-- READING PASSAGE --

THE HAGUE, Netherlands — 30 June 2017 — In a report released by the Organisation for the Prohibition of Chemical Weapons (OPCW), the OPCW Fact-Finding Mission (FFM) confirmed that people were exposed to sarin, a chemical weapon, on 4 April 2017 in the Khan Shaykhun area, Idlib Province in the Syrian Arab Republic.

OPCW and the United Nations have formed a Joint Investigation Mechanism to investigate allegations of chemical attacks in Syria, and in particular the case of the attacks on Khan Sheikhoun. It has been mandated to establish the responsibilities for this event.

The report (extracts / PDF), released on 26 october 2017, concluded that a Syrian Arab Air Force aircraft was responsible for dropping the sarin during the attack.

The report documents why (one of) the explanation offered by Russia (a bomb strike on a sarin stocking site) is implausible : the nerve agent would then have been burnt and buried and not released in such huge quantities in the air. It also studies the hypothesis of an artisanal ground bomb releasing sarin gas, and dismisses it.

It concludes that a Syrian Soukhoï-22 attacked at 6:45 am, dropping first three conventional bombs and then one chemical bomb.

[Recorded data]
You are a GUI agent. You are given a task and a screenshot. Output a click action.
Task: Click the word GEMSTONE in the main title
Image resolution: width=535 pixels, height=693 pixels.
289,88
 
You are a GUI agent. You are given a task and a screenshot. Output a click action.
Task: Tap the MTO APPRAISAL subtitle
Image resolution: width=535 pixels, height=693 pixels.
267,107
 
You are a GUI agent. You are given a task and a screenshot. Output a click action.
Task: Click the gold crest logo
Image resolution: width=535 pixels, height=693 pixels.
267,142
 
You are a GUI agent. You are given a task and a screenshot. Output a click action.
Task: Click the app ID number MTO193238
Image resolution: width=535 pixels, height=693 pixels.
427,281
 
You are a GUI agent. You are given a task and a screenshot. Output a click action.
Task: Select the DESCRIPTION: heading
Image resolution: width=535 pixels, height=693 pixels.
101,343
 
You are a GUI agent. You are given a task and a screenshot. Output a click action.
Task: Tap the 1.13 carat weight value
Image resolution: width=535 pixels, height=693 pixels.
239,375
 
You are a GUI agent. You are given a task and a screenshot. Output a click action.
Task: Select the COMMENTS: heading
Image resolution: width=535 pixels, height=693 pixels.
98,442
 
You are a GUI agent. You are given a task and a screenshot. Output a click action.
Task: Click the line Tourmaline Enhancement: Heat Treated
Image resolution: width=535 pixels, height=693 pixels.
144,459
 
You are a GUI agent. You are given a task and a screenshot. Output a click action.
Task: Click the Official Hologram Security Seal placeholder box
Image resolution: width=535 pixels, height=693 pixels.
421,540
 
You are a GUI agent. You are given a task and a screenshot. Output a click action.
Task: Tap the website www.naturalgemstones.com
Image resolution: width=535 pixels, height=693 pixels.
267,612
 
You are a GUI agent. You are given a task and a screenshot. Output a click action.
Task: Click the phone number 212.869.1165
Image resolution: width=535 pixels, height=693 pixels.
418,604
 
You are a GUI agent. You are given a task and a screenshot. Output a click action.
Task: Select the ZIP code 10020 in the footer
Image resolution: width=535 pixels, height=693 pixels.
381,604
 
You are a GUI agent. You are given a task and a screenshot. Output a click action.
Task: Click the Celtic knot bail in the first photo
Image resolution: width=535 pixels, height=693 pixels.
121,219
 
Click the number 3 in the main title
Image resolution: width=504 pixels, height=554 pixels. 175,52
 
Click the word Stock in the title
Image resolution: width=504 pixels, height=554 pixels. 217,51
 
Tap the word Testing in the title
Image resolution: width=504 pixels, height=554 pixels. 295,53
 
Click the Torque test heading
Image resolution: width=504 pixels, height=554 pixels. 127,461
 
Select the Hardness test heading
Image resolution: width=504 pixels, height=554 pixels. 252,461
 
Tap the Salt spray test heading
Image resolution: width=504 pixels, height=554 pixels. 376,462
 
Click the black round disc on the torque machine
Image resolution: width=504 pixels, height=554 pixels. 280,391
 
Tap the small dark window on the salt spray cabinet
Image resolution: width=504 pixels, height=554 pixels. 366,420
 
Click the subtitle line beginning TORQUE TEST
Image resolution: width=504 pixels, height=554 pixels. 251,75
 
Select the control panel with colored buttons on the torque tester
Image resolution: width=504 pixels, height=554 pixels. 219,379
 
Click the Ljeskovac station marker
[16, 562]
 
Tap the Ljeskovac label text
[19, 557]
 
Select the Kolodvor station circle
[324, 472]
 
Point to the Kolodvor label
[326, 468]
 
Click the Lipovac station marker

-- BRIEF 1 --
Condense the paragraph of the article on the Khan Shaykhun attack that begins "The report documents why" into a short list, keeping its main facts.
-- BRIEF 2 --
Reproduce the article on the Khan Shaykhun attack from "THE HAGUE, Netherlands" to "for this event.".

-- YOUR RESPONSE 1 --
- The report explains why an explanation offered by Russia, a bomb strike on a site stocking sarin, is implausible: the nerve agent would then have been burnt and buried, not released into the air in such huge quantities.
- It also examines the hypothesis of an artisanal ground bomb releasing sarin gas, and dismisses it.

-- YOUR RESPONSE 2 --
THE HAGUE, Netherlands — 30 June 2017 — In a report released by the Organisation for the Prohibition of Chemical Weapons (OPCW), the OPCW Fact-Finding Mission (FFM) confirmed that people were exposed to sarin, a chemical weapon, on 4 April 2017 in the Khan Shaykhun area, Idlib Province in the Syrian Arab Republic.

OPCW and the United Nations have formed a Joint Investigation Mechanism to investigate allegations of chemical attacks in Syria, and in particular the case of the attacks on Khan Sheikhoun. It has been mandated to establish the responsibilities for this event.